March 1, 2011 | Unregistered CommenterRN

Protectionism is a great word for that. But what I'm wondering is why the "amplification" if they really have nothing at stake? Are they afraid that less worthy people are entering their scene, like in "Can't Buy Me Love" when nerd Patrick Dempsey infiltrates the high school jock scene? Or iIs it like when their favorite indy band becomes famous and they call them a sell out because now they have to share their little interest with the majority? In the end, is it about feeling special?

March 1, 2011 | Unregistered CommenterDavid D

Clever film references. On the enthusiastic consumer level it could be about any and/or all of those things. The next step down the symbolism inferno I think it's just pure branding. About protecting the golden goose... the capitalization of the presumed purity and exclusivity of established brands. It's not for nothing that Kentucky bourbon/rye industry insiders are some of the most prolific posters in the bourbon/rye blogosphere. Which is not to say that industry insiders cannot also be legitimate enthusiasts; just not while they are also disseminating dubious hyperbole.

March 1, 2011 | Unregistered CommenterRN

I don't know why I never suspected that these people were insiders. I must be pretty naive. Good point

March 1, 2011 | Unregistered CommenterDavid D

"In the end, is it about feeling special?" I keep thinking that really taps-in to the visceral reaction against that pioneer award and how deeply entrenched some seemed in their position against it. Maybe the lesson is if a spirits magazine ignites inner-crisis, it's time for deep breaths and broadening one's horizons:)
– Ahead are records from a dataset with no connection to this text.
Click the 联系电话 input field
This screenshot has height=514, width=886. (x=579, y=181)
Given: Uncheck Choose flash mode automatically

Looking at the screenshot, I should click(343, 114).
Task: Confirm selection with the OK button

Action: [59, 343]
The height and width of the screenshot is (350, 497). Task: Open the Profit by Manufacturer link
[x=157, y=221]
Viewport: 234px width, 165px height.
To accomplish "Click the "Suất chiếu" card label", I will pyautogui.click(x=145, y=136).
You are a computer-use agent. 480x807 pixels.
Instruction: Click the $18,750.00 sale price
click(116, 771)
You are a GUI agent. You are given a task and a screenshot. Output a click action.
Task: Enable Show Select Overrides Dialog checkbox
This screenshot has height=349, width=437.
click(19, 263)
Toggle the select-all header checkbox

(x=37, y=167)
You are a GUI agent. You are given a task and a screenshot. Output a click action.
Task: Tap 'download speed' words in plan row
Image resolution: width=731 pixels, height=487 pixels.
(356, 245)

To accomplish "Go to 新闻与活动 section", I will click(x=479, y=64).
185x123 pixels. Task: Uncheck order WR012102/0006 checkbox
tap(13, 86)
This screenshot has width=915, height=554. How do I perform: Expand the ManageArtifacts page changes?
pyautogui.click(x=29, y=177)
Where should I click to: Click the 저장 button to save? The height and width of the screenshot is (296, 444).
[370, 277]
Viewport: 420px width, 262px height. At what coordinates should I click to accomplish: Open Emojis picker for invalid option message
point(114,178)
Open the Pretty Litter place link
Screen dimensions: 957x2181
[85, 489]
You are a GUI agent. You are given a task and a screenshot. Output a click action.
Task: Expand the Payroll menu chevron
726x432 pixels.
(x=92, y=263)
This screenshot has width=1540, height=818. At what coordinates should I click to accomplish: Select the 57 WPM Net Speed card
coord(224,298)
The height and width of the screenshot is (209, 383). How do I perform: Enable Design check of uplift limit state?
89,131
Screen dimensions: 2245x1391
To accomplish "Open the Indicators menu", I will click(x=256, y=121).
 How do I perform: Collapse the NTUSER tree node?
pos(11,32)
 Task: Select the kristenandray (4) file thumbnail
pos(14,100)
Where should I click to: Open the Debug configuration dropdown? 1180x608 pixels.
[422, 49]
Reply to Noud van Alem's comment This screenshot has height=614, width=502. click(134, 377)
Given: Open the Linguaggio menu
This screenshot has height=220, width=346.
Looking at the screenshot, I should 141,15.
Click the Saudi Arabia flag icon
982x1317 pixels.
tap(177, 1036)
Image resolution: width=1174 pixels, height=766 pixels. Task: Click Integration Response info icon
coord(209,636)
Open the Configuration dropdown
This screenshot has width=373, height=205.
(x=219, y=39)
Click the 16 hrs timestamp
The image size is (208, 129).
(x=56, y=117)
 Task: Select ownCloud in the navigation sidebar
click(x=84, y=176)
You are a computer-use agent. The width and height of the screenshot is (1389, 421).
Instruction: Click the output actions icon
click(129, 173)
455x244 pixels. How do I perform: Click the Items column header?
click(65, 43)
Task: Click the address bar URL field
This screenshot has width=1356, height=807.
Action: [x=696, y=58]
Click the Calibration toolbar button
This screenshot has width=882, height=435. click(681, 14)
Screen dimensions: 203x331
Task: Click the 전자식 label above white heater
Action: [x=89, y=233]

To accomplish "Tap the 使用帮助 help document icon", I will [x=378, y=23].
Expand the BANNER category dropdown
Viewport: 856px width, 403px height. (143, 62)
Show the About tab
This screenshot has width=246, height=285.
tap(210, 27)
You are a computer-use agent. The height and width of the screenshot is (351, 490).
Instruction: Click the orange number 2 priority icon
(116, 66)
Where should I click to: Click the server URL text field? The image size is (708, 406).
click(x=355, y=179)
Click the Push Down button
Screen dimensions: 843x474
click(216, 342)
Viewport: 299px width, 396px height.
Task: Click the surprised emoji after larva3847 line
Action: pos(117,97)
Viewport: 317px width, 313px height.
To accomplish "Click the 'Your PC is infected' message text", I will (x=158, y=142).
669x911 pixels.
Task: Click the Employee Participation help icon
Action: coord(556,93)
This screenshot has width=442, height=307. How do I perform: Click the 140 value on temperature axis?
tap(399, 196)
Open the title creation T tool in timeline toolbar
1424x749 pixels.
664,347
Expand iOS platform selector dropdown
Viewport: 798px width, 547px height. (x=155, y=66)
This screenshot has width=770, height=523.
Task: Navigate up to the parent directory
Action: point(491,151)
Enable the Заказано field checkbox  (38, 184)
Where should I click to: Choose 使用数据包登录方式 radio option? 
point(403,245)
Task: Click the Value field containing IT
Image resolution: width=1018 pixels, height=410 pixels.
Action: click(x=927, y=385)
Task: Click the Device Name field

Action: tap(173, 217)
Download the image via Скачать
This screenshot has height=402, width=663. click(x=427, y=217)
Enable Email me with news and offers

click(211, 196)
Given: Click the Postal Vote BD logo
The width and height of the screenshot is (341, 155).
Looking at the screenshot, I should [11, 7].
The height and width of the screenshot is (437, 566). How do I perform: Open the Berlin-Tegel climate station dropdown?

March 1, 2011 | Unregistered CommenterRN

Maybe we should start the world's first psychoanalysis clinic for booze-news related trauma

March 1, 2011 | Unregistered CommenterDavid D

Right on! Too funny.

March 1, 2011 | Unregistered CommenterRN

Great podcast, inspired me to post my thoughts about the award on my blog:

March 3, 2011 | Unregistered CommenterFil

DD, great job, as always.
Two quick comments while am at it:
a) Indeed education is KEY; very few people actually do know about spirits and sadly some in-the-know get pretty close-minded in their approach to the subject. Raising consumer and trade awareness is crucial. I do believe artisan/craft spirits are to be considered as wines (expressing a sense of place, a tradition, the skills of the distiller as well as those of the blender); they should be promoted as such. Precise facts are very important in helping understanding the flavor and taste profile as well as the cost of making such products available.

b) Sourcing, blending and aging might not be rocket science (after all there are few diplomas available and even fewer people who make good products who undergone any other type of training than learning from either their relatives, a mentor etc...) but I feel it is fair to say that to source great products, make blends that are balanced & elegant and age distillates to perfection does requires hard work, a little bit of skills as well as some luck.
David Perkins did a pretty damn good job at that so far. Congrats to him; he very much deserves his award wether there is a semantic battle around the wording of the said prize or not.

Doing what one enjoys while following the path one feels is right, lead by one's beliefs of how to do a good job is not so frequent those days. High West should be considered as a model.